* Reading text:
12.9.4 Full-Text Stopwords

The stopword list is loaded and searched for full-text queries using the server character set and collation (the values of the character_set_server and collation_server system variables). False hits or misses might occur for stopword lookups if the stopword file or columns used for full-text indexing or searches have a character set or collation different from character_set_server or collation_server.

Case sensitivity of stopword lookups depends on the server collation. For example, lookups are case insensitive if the collation is latin1_swedish_ci, whereas lookups are case sensitive if the collation is latin1_general_cs or latin1_bin.

Stopwords for InnoDB Search Indexes

InnoDB has a relatively short list of default stopwords, because documents from technical, literary, and other sources often use short words as keywords or in significant phrases. For example, you might search for to be or not to be and expect to get a sensible result, rather than having all those words ignored.

To see the default InnoDB stopword list, query the INFORMATION_SCHEMA.INNODB_FT_DEFAULT_STOPWORD table.

mysql> SELECT * FROM INFORMATION_SCHEMA.INNODB_FT_DEFAULT_STOPWORD;
+-------+
| value |
+-------+
| a     |
| about |
| an    |
| are   |
| as    |
| at    |
| be    |
| by    |
| com   |
| de    |
| en    |
| for   |
| from  |
| how   |
| i     |
| in    |
| is    |
| it    |
| la    |
| of    |
| on    |
| or    |
| that  |
| the   |
| this  |
| to    |
| was   |
| what  |
| when  |
| where |
| who   |
| will  |
| with  |
| und   |
| the   |
| www   |
+-------+
36 rows in set (0.00 sec)

To define your own stopword list for all InnoDB tables, define a table with the same structure as the INNODB_FT_DEFAULT_STOPWORD table, populate it with stopwords, and set the value of the innodb_ft_server_stopword_table option to a value in the form db_name/table_name before creating the full-text index. The stopword table must have a single VARCHAR column named value. The following example demonstrates creating and configuring a new global stopword table for InnoDB.

-- Create a new stopword table

mysql> CREATE TABLE my_stopwords(value VARCHAR(30)) ENGINE = INNODB;
Query OK, 0 rows affected (0.01 sec)

-- Insert stopwords (for simplicity, a single stopword is used in this example)  

mysql> INSERT INTO my_stopwords(value) VALUES ('Ishmael');
Query OK, 1 row affected (0.00 sec)

-- Create the table

mysql> CREATE TABLE opening_lines (
id INT UNSIGNED AUTO_INCREMENT NOT NULL PRIMARY KEY,
opening_line TEXT(500),
author VARCHAR(200),
title VARCHAR(200)
) ENGINE=InnoDB;
Query OK, 0 rows affected (0.01 sec)

* Extracted records:

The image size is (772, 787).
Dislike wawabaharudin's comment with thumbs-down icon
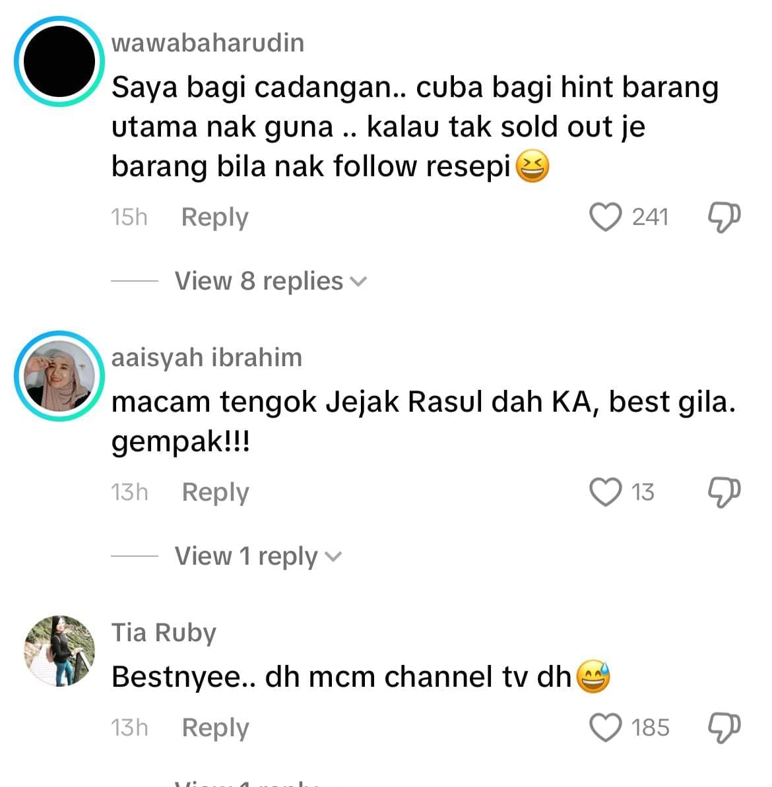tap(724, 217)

* * *

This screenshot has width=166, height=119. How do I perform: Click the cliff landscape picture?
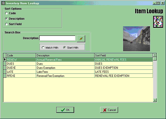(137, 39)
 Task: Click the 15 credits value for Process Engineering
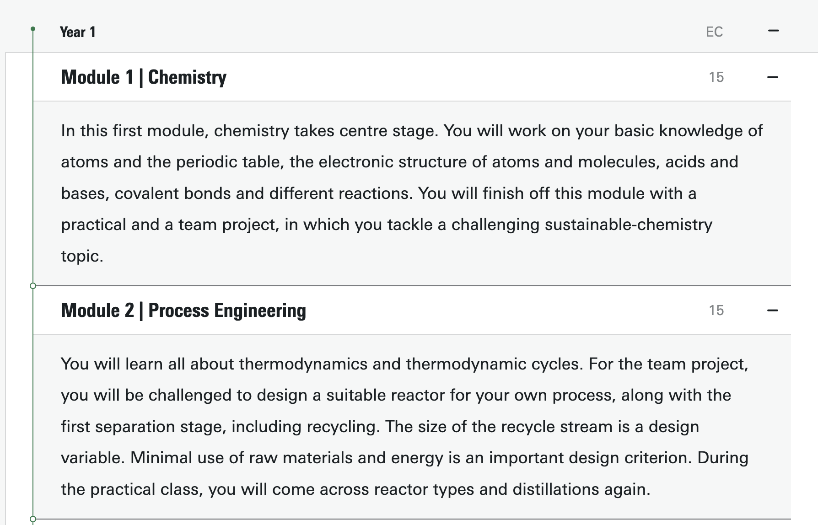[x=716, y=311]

* What you need to do:
[a] Revise the text on full-text stopwords starting at "To define your" and ending at "table for InnoDB.", putting "fill" in place of "populate".
[b] Carry the text on full-text stopwords on past its last line.
The data above is separate material from the text on full-text stopwords.

* Task-by-task results:
[a]
To define your own stopword list for all InnoDB tables, define a table with the same structure as the INNODB_FT_DEFAULT_STOPWORD table, fill it with stopwords, and set the value of the innodb_ft_server_stopword_table option to a value in the form db_name/table_name before creating the full-text index. The stopword table must have a single VARCHAR column named value. The following example demonstrates creating and configuring a new global stopword table for InnoDB.

[b]
-- Insert data into the table

mysql> INSERT INTO opening_lines(opening_line,author,title) VALUES
('Call me Ishmael.','Herman Melville','Moby-Dick'),
('A screaming comes across the sky.','Thomas Pynchon','Gravity\'s Rainbow'),
('I am an invisible man.','Ralph Ellison','Invisible Man'),
('Where now? Who now? When now?','Samuel Beckett','The Unnamable'),
('It was love at first sight.','Joseph Heller','Catch-22'),
('All this happened, more or less.','Kurt Vonnegut','Slaughterhouse-Five'),
('Mrs. Dalloway said she would buy the flowers herself.','Virginia Woolf','Mrs. Dalloway'),
('It was a pleasure to burn.','Ray Bradbury','Fahrenheit 451');
Query OK, 8 rows affected (0.00 sec)
Records: 8  Duplicates: 0  Warnings: 0

-- Set the innodb_ft_server_stopword_table option to the new stopword table

mysql> SET GLOBAL innodb_ft_server_stopword_table = 'test/my_stopwords';
Query OK, 0 rows affected (0.00 sec)

-- Create the full-text index (which rebuilds the table if no FTS_DOC_ID column is defined)

mysql> CREATE FULLTEXT INDEX idx ON opening_lines(opening_line);
Query OK, 0 rows affected, 1 warning (1.17 sec)
Records: 0  Duplicates: 0  Warnings: 1

Verify that the specified stopword ('Ishmael') does not appear by querying the words in INFORMATION_SCHEMA.INNODB_FT_INDEX_TABLE.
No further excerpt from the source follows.